Naturally, Daniels would love to be involved. His relationship with new Waterford manager Derek McGrath dates back many years.
The pair are De La Salle clubmates, although Daniels smiles when he reveals how fate could have seen him link up with the Ballygunner club.
"I originally enrolled in Ballygunner primary school, which would have been closer to my home, but the time the school finished, 2.0, did not suit my mother to collect me," he says.
"So, she enrolled me in St Declan's National School, right across the road from De La Salle college, the secondary school.
"That's where hurling started, from a primary school point of view. Because they were linked to the De La Salle club. I started training with them on a Saturday morning in the De La Salle college field.
"It's mad how things work out – they're (Ballygunner) the greatest rivals."
In secondary school, Daniels was a key member of the DLS teams that won back-to-back Harty and All-Ireland titles in 2007 and 2008, with McGrath as manager.
And when the Waterford senior job became vacant last year, Daniels hoped that McGrath would get the nod.
He says: "I've never worked with (Peter) Queally, so I couldn't give an honest opinion there, but in my own mind, Derek was always the man for me.
"Unbelievably organised, couldn't speak highly enough of him. He's had a massive influence all the way through my hurling career.
"He's always been there, a fella you can look up to and say anything to, straight up.
"He's honest out, says exactly what on his mind, tells you how it is. That's why he's so inspiring.

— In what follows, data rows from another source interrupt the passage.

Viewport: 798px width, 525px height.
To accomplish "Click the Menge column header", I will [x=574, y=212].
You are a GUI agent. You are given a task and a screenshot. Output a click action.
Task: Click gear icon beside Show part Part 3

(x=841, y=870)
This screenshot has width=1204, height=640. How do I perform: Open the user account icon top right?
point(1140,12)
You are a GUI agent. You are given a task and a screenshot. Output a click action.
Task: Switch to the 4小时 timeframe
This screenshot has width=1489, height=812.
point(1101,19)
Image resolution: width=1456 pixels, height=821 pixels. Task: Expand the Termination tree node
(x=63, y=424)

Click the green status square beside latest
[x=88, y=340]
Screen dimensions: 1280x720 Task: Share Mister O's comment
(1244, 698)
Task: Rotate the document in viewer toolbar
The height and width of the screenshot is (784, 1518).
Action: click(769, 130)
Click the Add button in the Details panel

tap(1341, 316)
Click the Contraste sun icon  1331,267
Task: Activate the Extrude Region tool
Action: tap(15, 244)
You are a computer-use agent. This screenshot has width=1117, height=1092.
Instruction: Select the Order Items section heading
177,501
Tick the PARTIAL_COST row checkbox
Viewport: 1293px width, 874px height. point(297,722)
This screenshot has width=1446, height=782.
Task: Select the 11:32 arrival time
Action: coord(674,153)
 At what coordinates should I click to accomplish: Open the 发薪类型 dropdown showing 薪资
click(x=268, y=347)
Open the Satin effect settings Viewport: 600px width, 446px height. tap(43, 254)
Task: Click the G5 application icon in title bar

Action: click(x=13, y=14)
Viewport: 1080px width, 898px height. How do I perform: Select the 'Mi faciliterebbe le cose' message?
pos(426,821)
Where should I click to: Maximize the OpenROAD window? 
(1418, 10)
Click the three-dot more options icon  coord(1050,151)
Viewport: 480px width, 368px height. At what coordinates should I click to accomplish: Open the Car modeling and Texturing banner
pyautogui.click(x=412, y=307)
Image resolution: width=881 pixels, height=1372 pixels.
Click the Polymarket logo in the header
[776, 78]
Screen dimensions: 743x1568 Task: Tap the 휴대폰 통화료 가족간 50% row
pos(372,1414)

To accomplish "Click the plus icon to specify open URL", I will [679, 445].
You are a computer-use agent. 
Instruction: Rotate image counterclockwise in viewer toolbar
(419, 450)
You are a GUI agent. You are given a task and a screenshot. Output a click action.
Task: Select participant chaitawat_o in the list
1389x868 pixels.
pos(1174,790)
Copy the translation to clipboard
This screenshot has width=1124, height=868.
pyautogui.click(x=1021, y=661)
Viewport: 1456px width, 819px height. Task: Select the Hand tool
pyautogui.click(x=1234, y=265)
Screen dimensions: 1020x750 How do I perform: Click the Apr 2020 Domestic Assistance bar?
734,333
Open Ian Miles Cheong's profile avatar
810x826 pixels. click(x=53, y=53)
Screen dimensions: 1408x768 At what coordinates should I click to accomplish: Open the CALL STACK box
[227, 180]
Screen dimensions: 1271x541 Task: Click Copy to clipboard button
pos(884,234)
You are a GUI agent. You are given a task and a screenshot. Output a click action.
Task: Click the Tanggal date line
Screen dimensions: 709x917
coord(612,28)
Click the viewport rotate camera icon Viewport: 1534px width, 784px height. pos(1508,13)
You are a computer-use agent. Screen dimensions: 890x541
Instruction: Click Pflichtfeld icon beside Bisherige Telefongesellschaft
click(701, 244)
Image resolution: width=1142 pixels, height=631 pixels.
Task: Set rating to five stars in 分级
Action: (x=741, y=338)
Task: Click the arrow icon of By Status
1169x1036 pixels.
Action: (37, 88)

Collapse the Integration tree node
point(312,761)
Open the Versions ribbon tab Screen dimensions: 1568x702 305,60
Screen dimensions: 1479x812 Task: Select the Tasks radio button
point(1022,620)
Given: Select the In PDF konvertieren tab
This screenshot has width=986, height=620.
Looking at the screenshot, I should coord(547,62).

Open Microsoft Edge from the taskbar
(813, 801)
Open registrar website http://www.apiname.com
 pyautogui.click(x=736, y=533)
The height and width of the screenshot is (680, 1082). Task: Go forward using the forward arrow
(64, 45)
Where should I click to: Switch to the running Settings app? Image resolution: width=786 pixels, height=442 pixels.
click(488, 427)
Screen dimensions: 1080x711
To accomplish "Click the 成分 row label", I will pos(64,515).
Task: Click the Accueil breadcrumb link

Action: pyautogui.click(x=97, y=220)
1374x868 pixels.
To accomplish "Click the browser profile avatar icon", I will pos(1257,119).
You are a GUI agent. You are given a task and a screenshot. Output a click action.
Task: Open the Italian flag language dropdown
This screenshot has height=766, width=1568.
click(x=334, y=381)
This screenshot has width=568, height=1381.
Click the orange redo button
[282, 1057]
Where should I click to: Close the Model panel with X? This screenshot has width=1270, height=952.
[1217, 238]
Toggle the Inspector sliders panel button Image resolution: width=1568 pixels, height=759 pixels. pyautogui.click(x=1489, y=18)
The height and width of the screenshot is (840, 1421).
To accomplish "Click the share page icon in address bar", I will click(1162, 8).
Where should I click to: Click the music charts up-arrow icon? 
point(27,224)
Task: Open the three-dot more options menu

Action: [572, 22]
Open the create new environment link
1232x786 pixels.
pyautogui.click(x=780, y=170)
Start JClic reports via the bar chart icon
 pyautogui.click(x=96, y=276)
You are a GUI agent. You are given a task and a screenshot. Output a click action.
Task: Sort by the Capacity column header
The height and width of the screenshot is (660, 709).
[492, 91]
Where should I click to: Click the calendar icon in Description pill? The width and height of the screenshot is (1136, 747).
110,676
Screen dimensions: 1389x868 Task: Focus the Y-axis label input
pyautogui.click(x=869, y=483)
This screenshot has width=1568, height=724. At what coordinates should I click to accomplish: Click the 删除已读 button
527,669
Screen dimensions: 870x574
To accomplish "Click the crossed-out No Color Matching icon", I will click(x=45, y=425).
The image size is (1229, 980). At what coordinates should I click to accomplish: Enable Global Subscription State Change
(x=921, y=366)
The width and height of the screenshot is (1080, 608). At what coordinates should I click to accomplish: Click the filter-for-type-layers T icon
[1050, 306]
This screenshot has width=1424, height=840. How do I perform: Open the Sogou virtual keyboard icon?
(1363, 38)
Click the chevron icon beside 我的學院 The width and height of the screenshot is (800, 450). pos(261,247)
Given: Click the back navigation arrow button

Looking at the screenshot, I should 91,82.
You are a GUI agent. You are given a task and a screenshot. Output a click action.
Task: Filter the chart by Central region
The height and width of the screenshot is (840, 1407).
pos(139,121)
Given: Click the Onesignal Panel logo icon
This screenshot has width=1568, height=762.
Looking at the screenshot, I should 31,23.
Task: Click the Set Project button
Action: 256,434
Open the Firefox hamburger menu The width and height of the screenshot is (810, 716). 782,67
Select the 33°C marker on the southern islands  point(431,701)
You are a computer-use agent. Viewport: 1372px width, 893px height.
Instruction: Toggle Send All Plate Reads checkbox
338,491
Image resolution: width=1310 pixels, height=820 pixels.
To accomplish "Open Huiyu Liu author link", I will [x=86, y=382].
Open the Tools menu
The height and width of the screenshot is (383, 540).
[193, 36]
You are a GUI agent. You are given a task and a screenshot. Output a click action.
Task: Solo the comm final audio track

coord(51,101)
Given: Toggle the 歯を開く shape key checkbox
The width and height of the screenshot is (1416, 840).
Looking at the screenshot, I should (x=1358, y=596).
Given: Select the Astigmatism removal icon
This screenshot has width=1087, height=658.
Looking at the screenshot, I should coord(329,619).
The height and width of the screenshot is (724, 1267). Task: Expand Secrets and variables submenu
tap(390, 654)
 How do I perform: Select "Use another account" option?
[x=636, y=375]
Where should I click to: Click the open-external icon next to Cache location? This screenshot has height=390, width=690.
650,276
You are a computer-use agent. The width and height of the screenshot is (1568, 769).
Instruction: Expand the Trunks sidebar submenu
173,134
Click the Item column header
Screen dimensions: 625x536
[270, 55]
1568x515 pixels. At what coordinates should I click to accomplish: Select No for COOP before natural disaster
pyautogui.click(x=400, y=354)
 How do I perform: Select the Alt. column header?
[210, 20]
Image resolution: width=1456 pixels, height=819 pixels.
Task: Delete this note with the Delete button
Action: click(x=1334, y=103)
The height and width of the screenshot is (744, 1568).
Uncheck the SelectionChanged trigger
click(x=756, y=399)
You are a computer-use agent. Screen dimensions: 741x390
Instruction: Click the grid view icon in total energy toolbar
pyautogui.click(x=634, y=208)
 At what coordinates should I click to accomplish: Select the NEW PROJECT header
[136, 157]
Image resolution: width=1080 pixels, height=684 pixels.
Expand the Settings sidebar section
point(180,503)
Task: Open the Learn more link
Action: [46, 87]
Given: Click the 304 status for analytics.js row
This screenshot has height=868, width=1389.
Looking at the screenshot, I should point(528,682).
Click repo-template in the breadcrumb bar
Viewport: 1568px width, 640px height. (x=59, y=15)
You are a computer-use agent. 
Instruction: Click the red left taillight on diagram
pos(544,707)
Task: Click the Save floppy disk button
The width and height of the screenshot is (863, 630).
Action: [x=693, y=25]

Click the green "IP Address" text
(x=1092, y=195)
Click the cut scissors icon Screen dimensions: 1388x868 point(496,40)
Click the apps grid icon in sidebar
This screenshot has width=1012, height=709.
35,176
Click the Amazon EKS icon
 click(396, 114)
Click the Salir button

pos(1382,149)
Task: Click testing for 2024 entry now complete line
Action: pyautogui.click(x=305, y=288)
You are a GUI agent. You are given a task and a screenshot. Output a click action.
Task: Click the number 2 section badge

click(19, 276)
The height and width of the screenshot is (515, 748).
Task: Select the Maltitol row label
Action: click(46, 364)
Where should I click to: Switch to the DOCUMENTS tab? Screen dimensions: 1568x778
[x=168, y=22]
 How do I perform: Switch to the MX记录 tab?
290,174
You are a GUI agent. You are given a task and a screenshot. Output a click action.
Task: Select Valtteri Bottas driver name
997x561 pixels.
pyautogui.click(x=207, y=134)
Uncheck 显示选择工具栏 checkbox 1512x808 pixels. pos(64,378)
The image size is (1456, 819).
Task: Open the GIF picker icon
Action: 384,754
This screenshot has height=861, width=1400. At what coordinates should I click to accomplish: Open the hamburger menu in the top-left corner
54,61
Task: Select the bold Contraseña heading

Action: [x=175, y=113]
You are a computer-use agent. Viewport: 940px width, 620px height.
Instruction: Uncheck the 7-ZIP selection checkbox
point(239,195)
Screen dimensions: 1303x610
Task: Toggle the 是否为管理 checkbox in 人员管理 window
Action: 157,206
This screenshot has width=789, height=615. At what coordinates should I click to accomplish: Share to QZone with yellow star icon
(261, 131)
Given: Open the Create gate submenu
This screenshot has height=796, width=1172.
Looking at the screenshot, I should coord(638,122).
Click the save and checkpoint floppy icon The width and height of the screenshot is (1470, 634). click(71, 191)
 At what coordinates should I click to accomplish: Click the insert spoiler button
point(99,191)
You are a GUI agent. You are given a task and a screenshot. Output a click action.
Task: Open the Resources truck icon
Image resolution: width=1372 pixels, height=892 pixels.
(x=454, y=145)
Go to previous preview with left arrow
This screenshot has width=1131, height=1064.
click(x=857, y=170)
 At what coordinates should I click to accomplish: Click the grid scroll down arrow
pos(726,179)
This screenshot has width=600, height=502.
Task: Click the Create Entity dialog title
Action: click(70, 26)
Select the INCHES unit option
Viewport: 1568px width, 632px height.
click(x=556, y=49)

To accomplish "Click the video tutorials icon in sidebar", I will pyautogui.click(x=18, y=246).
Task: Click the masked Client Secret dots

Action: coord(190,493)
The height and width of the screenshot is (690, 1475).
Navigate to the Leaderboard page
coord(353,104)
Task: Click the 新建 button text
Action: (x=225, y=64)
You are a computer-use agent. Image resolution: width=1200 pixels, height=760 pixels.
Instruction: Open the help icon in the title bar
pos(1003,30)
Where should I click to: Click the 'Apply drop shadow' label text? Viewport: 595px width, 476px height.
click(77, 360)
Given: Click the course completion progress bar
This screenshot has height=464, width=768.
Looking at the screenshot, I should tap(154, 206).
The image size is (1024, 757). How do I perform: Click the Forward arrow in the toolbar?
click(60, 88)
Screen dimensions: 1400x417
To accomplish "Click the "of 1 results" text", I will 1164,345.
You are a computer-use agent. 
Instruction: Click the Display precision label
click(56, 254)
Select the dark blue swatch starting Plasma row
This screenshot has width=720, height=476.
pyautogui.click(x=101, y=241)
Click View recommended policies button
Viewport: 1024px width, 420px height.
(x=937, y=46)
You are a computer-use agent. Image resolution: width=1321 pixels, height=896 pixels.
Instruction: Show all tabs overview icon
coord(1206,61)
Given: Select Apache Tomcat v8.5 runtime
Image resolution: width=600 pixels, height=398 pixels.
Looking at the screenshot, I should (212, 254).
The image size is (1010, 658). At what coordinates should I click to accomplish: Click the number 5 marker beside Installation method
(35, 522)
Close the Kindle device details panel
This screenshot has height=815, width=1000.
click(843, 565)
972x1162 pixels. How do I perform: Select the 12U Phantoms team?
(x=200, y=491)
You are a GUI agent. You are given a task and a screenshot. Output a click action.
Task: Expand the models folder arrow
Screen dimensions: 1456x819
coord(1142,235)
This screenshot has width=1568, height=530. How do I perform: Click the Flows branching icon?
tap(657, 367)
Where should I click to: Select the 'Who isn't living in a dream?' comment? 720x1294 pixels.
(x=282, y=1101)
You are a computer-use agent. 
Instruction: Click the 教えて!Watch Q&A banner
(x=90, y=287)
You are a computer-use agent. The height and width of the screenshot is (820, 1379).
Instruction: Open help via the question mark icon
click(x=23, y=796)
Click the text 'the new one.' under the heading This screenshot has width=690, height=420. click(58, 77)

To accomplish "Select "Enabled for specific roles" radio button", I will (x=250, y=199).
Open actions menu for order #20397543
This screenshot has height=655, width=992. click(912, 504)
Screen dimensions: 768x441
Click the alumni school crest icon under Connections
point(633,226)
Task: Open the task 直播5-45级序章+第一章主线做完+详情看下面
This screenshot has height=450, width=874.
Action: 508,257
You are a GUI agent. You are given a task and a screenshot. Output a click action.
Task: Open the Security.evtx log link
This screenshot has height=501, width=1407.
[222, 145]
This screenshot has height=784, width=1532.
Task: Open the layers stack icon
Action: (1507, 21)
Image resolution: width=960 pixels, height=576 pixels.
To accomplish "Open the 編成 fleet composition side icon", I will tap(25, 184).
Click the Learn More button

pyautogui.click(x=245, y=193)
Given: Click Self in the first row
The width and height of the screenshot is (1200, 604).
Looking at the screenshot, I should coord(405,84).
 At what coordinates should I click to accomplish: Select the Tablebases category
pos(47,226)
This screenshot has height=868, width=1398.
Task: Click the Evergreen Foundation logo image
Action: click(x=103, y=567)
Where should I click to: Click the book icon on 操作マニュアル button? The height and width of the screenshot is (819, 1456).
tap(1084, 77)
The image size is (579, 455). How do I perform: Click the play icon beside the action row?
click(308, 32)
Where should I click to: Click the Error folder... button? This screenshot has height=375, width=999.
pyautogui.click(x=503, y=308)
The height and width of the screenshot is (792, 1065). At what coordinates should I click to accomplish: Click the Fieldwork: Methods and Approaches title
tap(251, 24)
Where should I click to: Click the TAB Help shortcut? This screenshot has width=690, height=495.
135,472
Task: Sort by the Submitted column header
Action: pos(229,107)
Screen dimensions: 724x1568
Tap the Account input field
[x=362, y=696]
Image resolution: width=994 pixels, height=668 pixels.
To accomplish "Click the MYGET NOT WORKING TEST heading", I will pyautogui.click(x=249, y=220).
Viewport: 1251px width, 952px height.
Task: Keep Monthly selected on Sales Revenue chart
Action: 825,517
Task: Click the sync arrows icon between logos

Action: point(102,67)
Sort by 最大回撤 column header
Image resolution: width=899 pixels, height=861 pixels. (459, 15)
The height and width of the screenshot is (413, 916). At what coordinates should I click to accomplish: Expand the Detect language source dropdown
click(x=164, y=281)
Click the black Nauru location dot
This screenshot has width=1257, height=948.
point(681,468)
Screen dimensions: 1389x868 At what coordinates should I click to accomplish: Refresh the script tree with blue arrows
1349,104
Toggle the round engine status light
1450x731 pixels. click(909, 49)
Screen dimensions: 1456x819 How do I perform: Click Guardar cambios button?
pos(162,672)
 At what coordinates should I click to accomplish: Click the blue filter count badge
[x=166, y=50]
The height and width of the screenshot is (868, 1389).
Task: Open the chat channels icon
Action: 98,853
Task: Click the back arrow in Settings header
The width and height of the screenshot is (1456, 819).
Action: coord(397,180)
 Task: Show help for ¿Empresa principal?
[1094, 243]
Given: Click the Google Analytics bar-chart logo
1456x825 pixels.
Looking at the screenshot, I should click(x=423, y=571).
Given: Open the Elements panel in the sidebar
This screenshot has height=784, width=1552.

We really want to work hard for him because we respect him so much."
And make no mistake, Daniels could offer McGrath so much.
On those DLS schools teams, he emerged as one of the county's most promising young stars and he's already the holder of three county SHC medals and two Munster titles with the club.
Daniels, on teaching practice at Newtown senior school in Waterford until March 9, also featured for Cork IT on their march to a Fitzgibbon Cup final in 2012, the same year he made his senior championship debut for the county.
Capable of playing at corner-back or wing-back, Daniels was knocking around the panel before then, but in 2010 he decided to opt out when it became apparent to him that he would not feature that summer under then manager Davy Fitzgerald.
So he took himself to South Carolina for the summer, a decision he is at peace with, despite the Déise's march to Munster glory.
"I was involved up until a certain point. I thought in my own mind, I was a lower number on the panel, I was 20+, didn't think I was going to be on the team," he confirms.
"If I have to say there was a regret, it was missing out on a Munster medal, but knowing I wasn't going to be on the team..."
So, in many ways, Daniels' intercounty career has yet to really take off. Whether it will or not this year is a moot point.
He admits: "I can't give a date, a lot of people are asking me. At the moment I'm taking it on a month-by-month basis.
"I get monitored every month, to see where I'm at, where I'm improving, what I need to work on more.
"Watching the lads training, you'd be wondering, 'will I be able to go into a tackle again, hop off the ground?'
"But that was months ago, I'm a lot more confident now. I can see myself training, running up and down the line.
"Conor's the main man, a new man in this year, from Tramore. It's my first time working with him, I rate him very highly and I've worked a few times with Ger Hartmann, because of the link to UL (where he's studying for a Higher Diploma).
"He was giving me good news about Sean Óg Ó'hAilpín, he got back after a similar enough injury. I read a bit in his (Ó'hAilpín's) book, his few chapters on that. Luckily enough, Conor knows Ger and they're working together."
For now, he's in capable hands. What the future holds, time will tell.